Terje Liknes

Personal information
- Date of birth: 4 June 1959 (age 67)
- Place of birth: Oslo, Norway
- Position: Midfielder

Youth career
- Årvoll
- 1978: Skeid

Senior career*
- Years: Team / Apps / (Gls)
- –1977: Årvoll
- 1978: Skeid
- 1979–1980: Jevnaker
- 1981–1982: Vålerenga / 0 / (0)
- 1983: Jevnaker
- 1984–1987: Vikersund
- 1988–1991: Liv/Fossekallen

Managerial career
- 1984–1987: Vikersund (player-coach)
- 1988–1991: Liv/Fossekallen (player-coach)
- 1992: Liv/Fossekallen (youth)
- 1992–1993: Liv/Fossekallen
- 1994–2000: Norway youth national teams
- 2001–2002: Norway women (assistant)

= Terje Liknes =

Norwegian football manager (born 1959)

Terje Liknes (born 4 June 1959) is a Norwegian football manager.

==Playing career==
He played youth football for Årvoll IL, among others reaching the semi-final of the 1977 Norwegian Youth Cup, with teammates such as André Krogsæter. He also started his senior career there, but manager Dag Vestlund counted on losing Liknes to a better club. After Årvoll he played for Skeid in 1978, then Jevnaker IF. He moved to the region due to performing military service a Hvalsmoen.
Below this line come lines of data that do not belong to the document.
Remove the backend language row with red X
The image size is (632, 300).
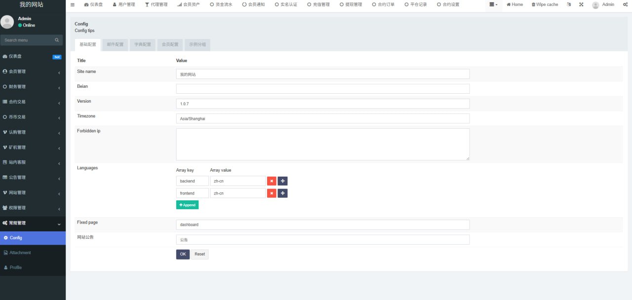click(272, 181)
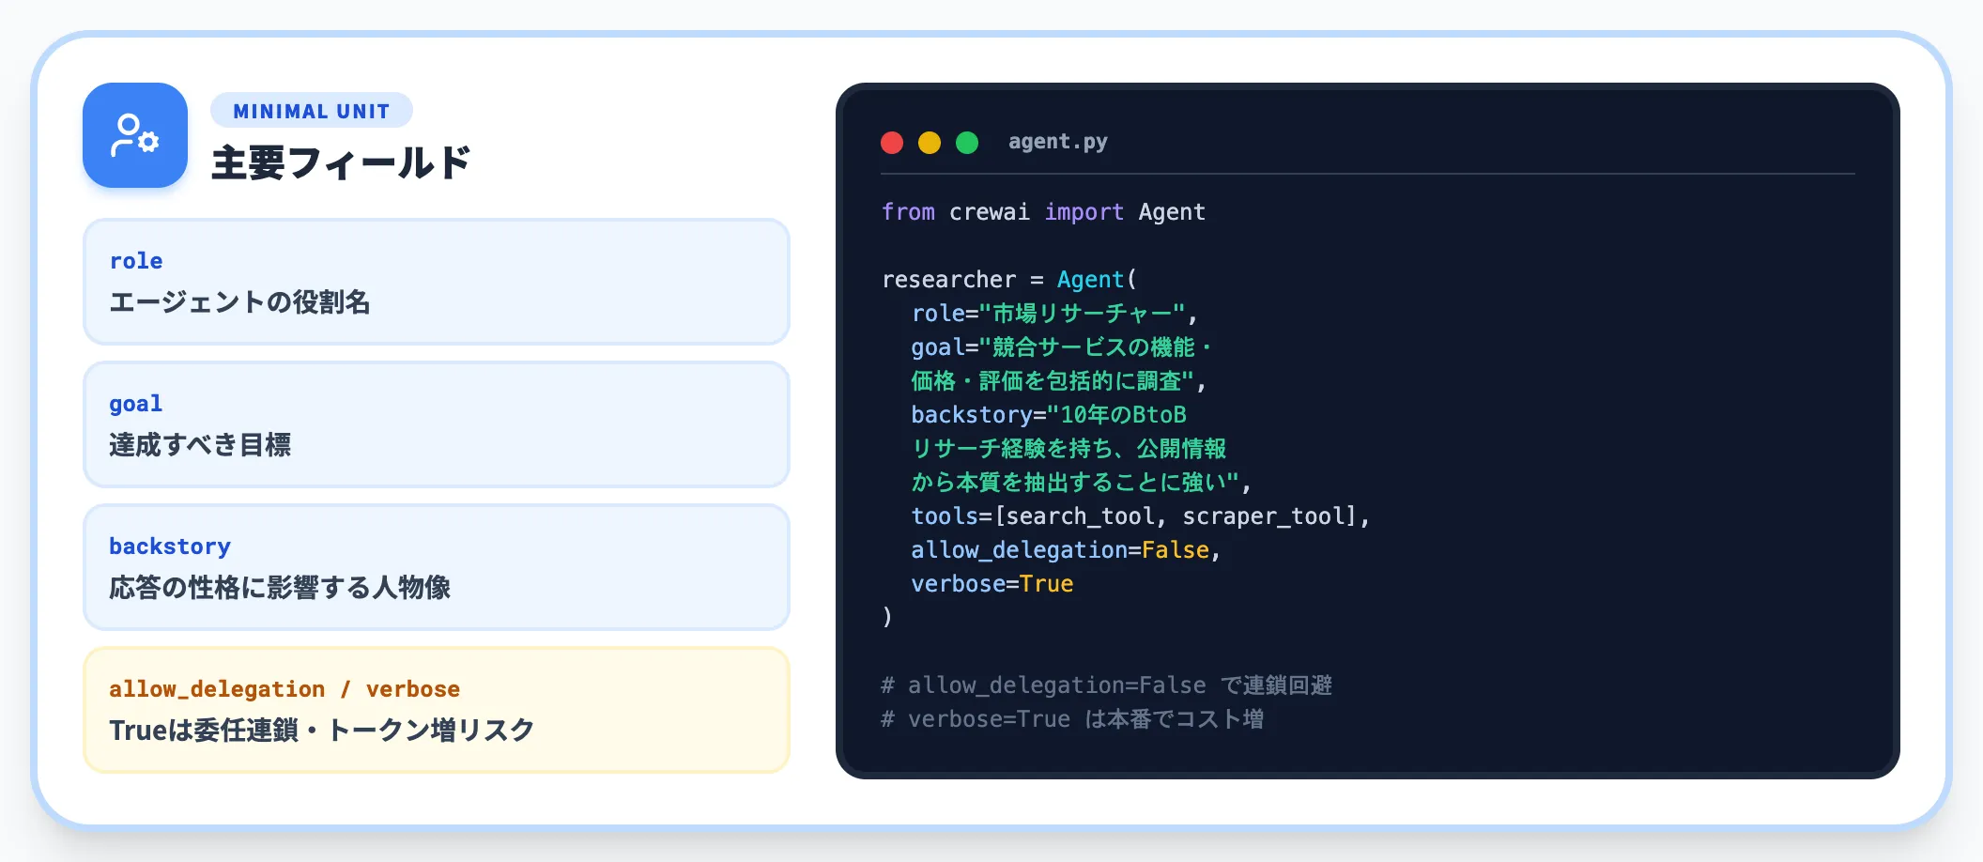Viewport: 1983px width, 862px height.
Task: Click the researcher = Agent( line
Action: click(x=1009, y=280)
In 1981 he joined first-level club Vålerengens IF, but was not given a gold medal for Vålerengen's 1981 Norwegian league victory due to not playing enough games. He played one single game for Vålerenga, against Dinamo Bucuresti in the 1982–83 European Cup preliminary round, before returning to Jevnaker.

==Coaching career==
He left Jevnaker after the 1983 season, and in 1984 he became player-manager of Vikersund IF. In 1988 he took the same position in Liv/Fossekallen. He was player-manager for four years, then U20 coach in 1992. His replacement as manager was sacked halfway into the season, and Liknes returned to the helm where he served until leaving L/F in late 1993.
He led the team to promotion to the third tier, where they finished second in 1989 and 1990, third in 1991, and second in 1992.

In 1994 he left the league system to become head coach of Norway youth national teams. He doubled as the Football Association's head of regional development in Southern and Southeastern Norway. His first assignment was with Norway U18, the boys' 1976 national team, spearheaded by strikers Torstein Helstad and Steffen Iversen.

From 1 January 2001 he was assistant manager of the Norway women's national football team, embarking on a two-year contract to coach the Olympic champions from the previous year. He was succeeded by Hans Knutsen in 2002. Liknes continued in the Football Association, first as a player developer, then as administrative director for the youth national teams.

==Personal life==
Terje Liknes settled in Haugsbygd, where he helped as a children's coach.

His son Kjetil Liknes moved from Haugsbygd IF to Hønefoss BK as a youth player in 2001, and played for HBK in the First Division until losing motivation. Kjetil Liknes was also capped for Norway U16, U17 and U18.